Records from a dataset:
+===+

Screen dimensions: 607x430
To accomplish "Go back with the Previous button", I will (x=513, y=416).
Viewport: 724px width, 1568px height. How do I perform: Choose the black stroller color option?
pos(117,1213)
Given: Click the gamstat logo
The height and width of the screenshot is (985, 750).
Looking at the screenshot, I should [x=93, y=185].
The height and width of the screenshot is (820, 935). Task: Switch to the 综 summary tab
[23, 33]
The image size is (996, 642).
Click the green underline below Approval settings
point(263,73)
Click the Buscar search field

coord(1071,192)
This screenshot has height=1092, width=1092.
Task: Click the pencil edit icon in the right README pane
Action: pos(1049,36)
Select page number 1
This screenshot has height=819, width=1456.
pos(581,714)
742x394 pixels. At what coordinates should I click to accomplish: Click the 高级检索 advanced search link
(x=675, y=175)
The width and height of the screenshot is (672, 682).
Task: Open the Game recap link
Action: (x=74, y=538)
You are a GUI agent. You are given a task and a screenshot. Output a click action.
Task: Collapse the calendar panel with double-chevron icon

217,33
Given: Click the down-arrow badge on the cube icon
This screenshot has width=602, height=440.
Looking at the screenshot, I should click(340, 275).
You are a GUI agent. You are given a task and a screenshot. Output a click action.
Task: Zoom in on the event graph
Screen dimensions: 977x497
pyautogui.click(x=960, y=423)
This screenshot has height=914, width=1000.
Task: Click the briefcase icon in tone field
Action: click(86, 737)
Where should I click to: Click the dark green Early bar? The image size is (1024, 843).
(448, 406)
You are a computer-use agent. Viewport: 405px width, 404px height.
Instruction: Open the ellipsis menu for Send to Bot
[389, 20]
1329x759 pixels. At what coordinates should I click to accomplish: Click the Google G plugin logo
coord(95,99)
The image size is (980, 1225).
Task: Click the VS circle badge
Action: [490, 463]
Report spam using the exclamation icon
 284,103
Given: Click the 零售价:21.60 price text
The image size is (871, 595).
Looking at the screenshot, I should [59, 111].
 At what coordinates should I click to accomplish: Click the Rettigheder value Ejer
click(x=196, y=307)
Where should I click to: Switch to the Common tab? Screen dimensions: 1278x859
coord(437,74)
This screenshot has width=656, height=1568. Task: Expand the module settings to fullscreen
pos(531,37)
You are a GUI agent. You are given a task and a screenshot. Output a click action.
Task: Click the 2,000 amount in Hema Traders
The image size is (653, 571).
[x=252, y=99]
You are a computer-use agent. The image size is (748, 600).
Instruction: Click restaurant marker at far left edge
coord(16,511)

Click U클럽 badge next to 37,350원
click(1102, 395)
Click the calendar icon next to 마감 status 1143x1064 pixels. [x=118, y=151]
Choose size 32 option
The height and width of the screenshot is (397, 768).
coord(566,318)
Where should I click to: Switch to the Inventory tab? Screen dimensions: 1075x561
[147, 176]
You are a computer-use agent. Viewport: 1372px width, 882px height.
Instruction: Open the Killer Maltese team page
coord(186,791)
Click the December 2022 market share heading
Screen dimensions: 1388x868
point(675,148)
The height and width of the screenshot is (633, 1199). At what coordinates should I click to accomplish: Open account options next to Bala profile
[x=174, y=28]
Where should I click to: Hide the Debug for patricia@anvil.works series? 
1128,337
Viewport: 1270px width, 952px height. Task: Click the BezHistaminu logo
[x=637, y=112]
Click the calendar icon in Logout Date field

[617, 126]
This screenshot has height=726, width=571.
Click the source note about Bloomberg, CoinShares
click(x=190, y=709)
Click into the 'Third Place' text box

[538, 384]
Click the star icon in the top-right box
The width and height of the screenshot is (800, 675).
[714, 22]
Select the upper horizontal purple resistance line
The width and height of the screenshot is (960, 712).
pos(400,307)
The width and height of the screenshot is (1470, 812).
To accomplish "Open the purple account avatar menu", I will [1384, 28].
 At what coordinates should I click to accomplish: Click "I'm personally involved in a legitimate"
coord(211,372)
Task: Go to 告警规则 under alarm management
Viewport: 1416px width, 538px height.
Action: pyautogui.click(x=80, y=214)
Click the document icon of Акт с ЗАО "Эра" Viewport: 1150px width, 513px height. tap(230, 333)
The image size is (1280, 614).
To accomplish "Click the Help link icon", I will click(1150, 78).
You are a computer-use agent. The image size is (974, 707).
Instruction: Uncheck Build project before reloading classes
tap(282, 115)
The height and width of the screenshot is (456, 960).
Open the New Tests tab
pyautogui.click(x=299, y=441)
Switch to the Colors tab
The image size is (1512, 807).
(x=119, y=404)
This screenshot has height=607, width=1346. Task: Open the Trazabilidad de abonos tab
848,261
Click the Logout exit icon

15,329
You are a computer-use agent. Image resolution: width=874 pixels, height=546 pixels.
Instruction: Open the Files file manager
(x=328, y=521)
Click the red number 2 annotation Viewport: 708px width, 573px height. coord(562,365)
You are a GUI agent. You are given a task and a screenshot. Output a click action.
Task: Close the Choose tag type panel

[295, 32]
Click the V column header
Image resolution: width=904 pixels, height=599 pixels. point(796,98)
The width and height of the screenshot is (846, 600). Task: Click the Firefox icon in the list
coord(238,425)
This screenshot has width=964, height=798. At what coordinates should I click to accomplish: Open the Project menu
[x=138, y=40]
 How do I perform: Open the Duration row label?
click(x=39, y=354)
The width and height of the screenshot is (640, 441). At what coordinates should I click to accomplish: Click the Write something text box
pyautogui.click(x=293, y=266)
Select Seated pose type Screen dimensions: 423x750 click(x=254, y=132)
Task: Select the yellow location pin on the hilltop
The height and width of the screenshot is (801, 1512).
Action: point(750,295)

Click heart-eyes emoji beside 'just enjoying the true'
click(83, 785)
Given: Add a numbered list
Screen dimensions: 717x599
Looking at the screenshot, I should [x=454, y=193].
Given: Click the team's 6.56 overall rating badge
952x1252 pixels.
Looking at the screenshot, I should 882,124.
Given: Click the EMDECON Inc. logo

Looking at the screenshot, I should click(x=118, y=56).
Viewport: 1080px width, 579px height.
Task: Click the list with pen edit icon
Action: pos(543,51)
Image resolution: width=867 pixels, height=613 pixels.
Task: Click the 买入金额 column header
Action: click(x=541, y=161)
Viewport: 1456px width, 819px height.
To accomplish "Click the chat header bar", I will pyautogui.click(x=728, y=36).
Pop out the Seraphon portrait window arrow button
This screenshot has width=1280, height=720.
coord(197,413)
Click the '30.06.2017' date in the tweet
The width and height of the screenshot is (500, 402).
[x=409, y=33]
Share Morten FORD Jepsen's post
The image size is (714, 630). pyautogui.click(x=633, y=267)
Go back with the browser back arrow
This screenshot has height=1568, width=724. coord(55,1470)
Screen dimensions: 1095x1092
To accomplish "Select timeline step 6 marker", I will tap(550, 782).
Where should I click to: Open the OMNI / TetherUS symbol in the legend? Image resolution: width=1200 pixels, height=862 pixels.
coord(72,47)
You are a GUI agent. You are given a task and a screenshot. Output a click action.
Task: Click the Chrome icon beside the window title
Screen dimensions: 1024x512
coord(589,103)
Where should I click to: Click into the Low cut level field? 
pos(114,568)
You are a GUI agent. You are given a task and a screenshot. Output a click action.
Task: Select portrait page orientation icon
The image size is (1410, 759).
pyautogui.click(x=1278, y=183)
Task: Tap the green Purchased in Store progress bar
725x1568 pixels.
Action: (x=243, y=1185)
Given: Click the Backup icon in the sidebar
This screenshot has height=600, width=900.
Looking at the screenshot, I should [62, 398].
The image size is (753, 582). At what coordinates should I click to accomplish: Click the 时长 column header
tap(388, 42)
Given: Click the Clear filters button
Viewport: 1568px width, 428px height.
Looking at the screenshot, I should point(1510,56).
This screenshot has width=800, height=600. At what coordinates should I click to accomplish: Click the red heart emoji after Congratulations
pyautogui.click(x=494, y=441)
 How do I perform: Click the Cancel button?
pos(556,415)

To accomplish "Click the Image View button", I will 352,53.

+===+

- _Activity_:
If a line of the data holds the string "portrait", count it. Then state the total and nothing more.

- _Response to the exercise_:
2